Good intentions sometimes lead to more harm, than what alternative choices would have done. When a food trend or sometimes fad makes its introduction in Northern European countries it’s mostly for company profit, but sometimes because someone thought about other people’s health and well-being.
Quinoa, a grain grown mostly in the fields of Peru, was introduced in Europe, a lot of vegans, vegetarians and other good-health-seeking-disciples were excited. For some it was a totally new grain to substitute couscous, rice or other similar types of grain, fantastic!
Well, the other side of importation is exportation, which in the case of for e.g. quinoa, asparagus and soya beans have meant that the people who normally buy these locally grown vegetables and grain types, are having trouble meeting the increasing prices of the products they have bought and consumed in everyday life for centuries. In other words; because of the increasingly demand of soya, quinoa etc. from e.g. European countries has resulted in higher prices in all countries around the world.
Fair trade organisations have tried to comply with some of the problems that are involved in the high demand for ‘exotic’ or let’s say foreign goods. Some organizations ensure that a product with their logo marked on the packaging pays a fair amount of the revenue made from selling the product to the farmers. However the problem in question is not so much the farmers who produce the products. It’s more about the people who depend on cheap grain and other crops that usually make out the basis of every meal in poorer families in countries like Peru.
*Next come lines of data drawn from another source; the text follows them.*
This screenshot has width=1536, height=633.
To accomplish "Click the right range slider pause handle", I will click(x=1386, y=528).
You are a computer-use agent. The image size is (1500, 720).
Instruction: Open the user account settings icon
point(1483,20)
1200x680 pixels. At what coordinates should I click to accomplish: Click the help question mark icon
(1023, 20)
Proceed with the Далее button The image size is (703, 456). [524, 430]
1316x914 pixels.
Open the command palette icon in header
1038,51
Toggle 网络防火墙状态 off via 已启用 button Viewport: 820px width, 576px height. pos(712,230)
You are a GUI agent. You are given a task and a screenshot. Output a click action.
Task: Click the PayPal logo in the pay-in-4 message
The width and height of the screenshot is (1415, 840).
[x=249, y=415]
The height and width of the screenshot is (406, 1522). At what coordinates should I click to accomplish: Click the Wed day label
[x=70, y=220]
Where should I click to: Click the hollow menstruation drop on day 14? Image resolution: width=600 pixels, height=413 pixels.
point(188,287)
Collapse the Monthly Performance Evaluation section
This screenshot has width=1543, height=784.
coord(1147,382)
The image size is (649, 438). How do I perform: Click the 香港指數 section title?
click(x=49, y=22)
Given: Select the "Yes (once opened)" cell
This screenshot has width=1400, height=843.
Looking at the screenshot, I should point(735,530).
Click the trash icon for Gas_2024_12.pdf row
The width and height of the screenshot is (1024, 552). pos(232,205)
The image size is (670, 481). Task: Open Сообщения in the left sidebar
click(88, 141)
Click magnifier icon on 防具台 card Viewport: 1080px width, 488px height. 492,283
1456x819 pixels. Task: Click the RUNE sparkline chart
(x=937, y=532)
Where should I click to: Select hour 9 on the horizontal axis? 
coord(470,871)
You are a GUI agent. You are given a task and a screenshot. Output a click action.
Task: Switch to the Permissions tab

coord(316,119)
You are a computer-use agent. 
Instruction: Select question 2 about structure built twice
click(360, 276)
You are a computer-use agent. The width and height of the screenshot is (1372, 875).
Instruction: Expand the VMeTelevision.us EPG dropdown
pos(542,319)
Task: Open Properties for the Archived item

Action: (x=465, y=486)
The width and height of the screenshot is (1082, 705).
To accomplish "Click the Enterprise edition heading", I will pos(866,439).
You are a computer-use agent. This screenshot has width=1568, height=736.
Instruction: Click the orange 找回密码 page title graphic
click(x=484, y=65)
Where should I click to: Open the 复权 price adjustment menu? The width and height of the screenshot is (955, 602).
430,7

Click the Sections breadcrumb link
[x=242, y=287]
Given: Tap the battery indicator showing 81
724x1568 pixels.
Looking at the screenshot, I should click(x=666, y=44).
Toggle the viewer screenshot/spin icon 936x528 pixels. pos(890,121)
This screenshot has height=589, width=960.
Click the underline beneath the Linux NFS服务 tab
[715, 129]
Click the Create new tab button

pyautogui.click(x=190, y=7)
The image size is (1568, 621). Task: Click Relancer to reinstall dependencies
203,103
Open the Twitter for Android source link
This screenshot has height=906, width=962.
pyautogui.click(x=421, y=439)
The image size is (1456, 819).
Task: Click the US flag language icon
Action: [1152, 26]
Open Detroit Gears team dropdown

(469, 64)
How do we, as consumers, comply with this problematic situation we put other people into? The point is really to buy as much locally as you can. This implies that the food we feed our children and stuff into our own mouths is locally grown, haven’t been travelling several thousands of miles around the globe nor has the produce been harvested or processed by underpaid underfed workers. That is, if you know your local farmer, which would make pretty good sense as a thing to do. However the importation of goods from foreign countries is very much a balance, because the farmers in e.g. Peru could benefit from exporting their produce to Europe. It’s just our job, as consumers, to know whether the purchase at hand inflicts on the people who made it or not, and whether the people who normally depend on the product aren’t forced into starvation because of increasing prices.